Interesting to go back to Jimmy Carter's 1977 speech
on energy conservation. People made fun of his sweater-wearing fireside chats, but we'd be a lot better off today if he had been taken more seriously back then. Some parts of the speech show their age--I'd guess he'd rewrite some of the sections advocating greater reliance on coal, and some predictions were off--but others could have been written yesterday and are more applicable than ever now that global warming has been added to the mix. Some excerpts below.
No one can say he didn't try. Too bad too many didn't listen.
The most important thing about these proposals is that the alternative may be a national catastrophe. Further delay can affect our strength and our power as a nation.
Now we have a choice. But if we wait, we will live in fear of embargoes. We could endanger our freedom as a sovereign nation to act in foreign affairs.

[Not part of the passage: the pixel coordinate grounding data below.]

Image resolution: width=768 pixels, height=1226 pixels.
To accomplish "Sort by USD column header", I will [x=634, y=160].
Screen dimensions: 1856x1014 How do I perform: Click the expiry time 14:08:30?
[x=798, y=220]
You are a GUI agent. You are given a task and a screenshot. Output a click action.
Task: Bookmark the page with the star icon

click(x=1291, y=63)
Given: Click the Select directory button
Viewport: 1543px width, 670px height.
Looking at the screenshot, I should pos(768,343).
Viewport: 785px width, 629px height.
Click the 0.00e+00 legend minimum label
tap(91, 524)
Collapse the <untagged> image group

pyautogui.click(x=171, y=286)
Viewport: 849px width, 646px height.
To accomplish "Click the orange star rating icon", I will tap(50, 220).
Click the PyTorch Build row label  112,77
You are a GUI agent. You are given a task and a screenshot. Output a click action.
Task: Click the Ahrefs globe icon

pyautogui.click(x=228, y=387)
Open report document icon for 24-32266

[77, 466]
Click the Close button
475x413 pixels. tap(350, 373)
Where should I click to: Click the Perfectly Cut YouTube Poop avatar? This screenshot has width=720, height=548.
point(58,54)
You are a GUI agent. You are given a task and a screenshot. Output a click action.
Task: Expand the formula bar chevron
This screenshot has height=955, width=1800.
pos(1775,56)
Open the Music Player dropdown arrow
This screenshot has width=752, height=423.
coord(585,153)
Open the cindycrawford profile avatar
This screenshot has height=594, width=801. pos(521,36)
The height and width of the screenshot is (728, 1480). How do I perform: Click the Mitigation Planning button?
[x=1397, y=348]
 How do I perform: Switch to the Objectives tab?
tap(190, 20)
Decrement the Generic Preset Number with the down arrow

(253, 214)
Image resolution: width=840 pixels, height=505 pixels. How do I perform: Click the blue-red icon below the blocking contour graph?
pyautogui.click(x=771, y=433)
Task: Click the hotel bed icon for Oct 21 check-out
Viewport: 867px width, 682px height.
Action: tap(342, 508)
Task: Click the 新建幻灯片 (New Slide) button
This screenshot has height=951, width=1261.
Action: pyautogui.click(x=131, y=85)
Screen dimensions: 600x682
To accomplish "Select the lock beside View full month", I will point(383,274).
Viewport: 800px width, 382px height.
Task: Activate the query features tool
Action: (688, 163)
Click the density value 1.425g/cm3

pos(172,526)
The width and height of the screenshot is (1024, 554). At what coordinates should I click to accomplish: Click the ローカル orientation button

We will feel mounting pressure to plunder the environment. We will have a crash program to build more nuclear plants, strip-mine and burn more coal, and drill more offshore wells than we will need if we begin to conserve now. Inflation will soar, production will go down, people will lose their jobs. Intense competition will build up among nations and among the different regions within our own country.
If we fail to act soon, we will face an economic, social and political crisis that will threaten our free institutions.
But we still have another choice. We can begin to prepare right now. We can decide to act while there is time.
... we must protect the environment. Our energy problems have the same cause as our environmental problems -- wasteful use of resources. Conservation helps us solve both at once.
... we must reduce our vulnerability to potentially devastating embargoes. We can protect ourselves from uncertain supplies by reducing our demand for oil, making the most of our abundant resources such as coal, and developing a strategic petroleum reserve.
... the cornerstone of our policy, is to reduce the demand through conservation. Our emphasis on conservation is a clear difference between this plan and others which merely encouraged crash production efforts. Conservation is the quickest, cheapest, most practical source of energy. Conservation is the only way we can buy a barrel of oil for a few dollars.
The citizens who insist on driving large, unnecessarily powerful cars must expect to pay more for that luxury.